Silver lining though, it’s not just millennials:

“I’d say Canadians of all ages and demographics don’t entirely understand exactly how interest is charged on their debts,” said Shannon Lee Simmons, Founder of New School of Finance, told VICE Money in an email. “I think that there’s a lot of financial jargon out there and financial institutions don’t always make it very easy to understand how you were charged.”

She tells me that where people can get tripped up is how there are different rules depending on what kind of debt you hold.

“For example, credit card debt is actually interest free until you carry a balance past the due date. So, if you always pay your balance, you never actually get charged,” she wrote. Okay, pretty basic stuff.

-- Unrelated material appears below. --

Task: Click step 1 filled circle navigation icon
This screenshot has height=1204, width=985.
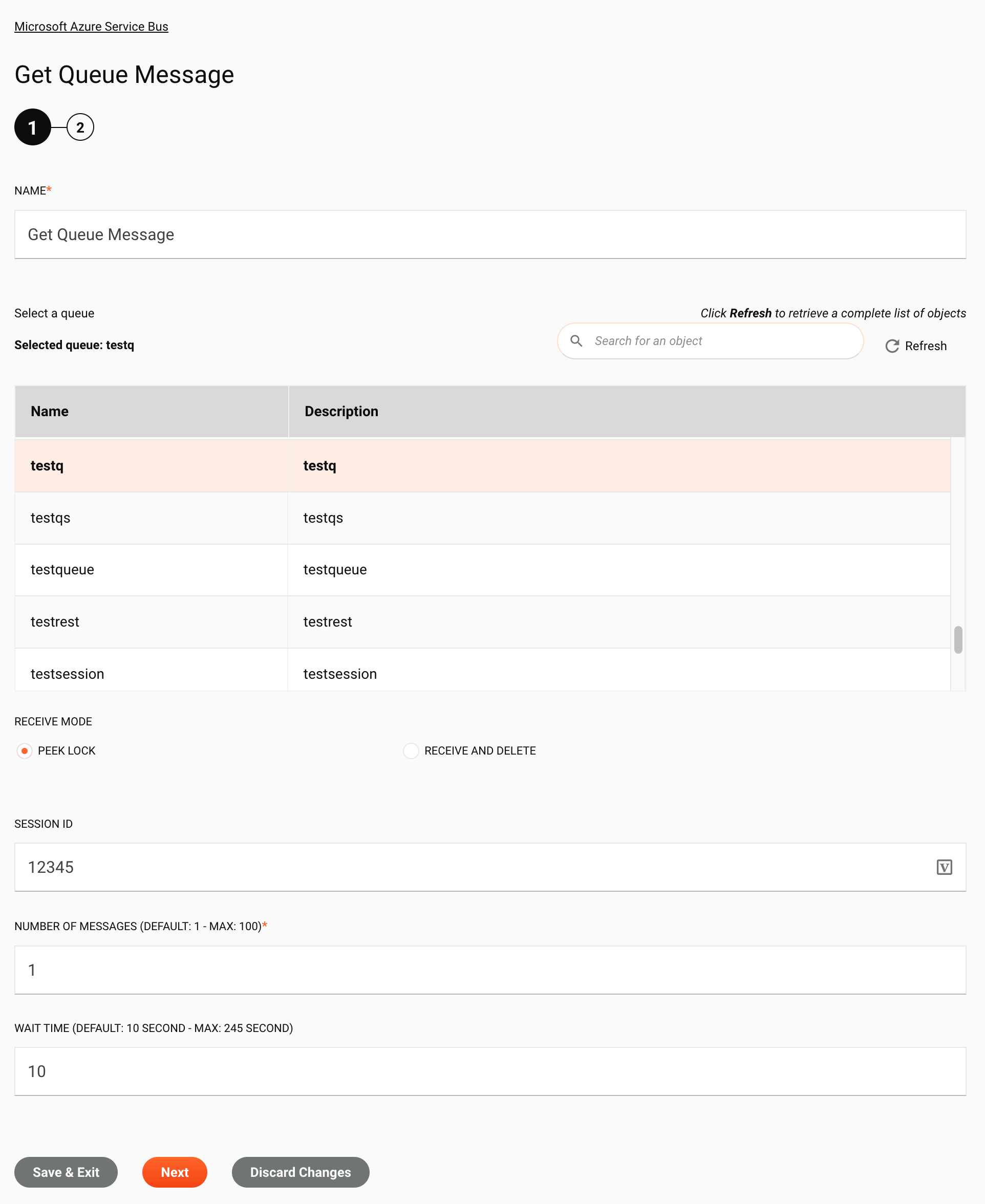Action: pos(33,126)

However: “If you took a cash advance, that may have a higher rate than simply a balance from purchases, and you don’t get a “grace period” with cash advances. The interest you’re charged is calculated in one of two ways: Average daily balance method or daily balance method.”

Beyond if the interest rate has tiers, those interest rate end up being very similar. Now if you make the decision to take out a payday loan, the rules do get more ridiculous due to their advertising methods.

Payday loans are advertised as set loans that cost another specific amount. As of this writing in Ontario, you can apply for a $300 and payback an extra $54 within two weeks. No mention of the actual interest rate. That’s probably because the interest rates on payday loans are insane.

If you calculated that, it’s an 18 percent interest rate. Not bad, until you realize that that’s only for the two weeks and every other relevant interest rate is per annum. Calculating that for the year gives you a 469.28 per annum rate (if that’s a little higher than you get, there are reasons).

Even knowing all of this may not address the root causes of Canadians debt, and those are spending habits. Simmons thinks that stopping the cycle of overspending is more important than knowing the nitty-gritty of your interest rates.

“How do you make ends meet again? Can you earn even $50 more a month? Can you reduce rent by $75? Small things to help conserve more cash flow to start hitting the debt principal and stop the bleeding.” she said. “How the debt or interest is calculated is important but secondary to the larger issue of being in the cycle in the first place.”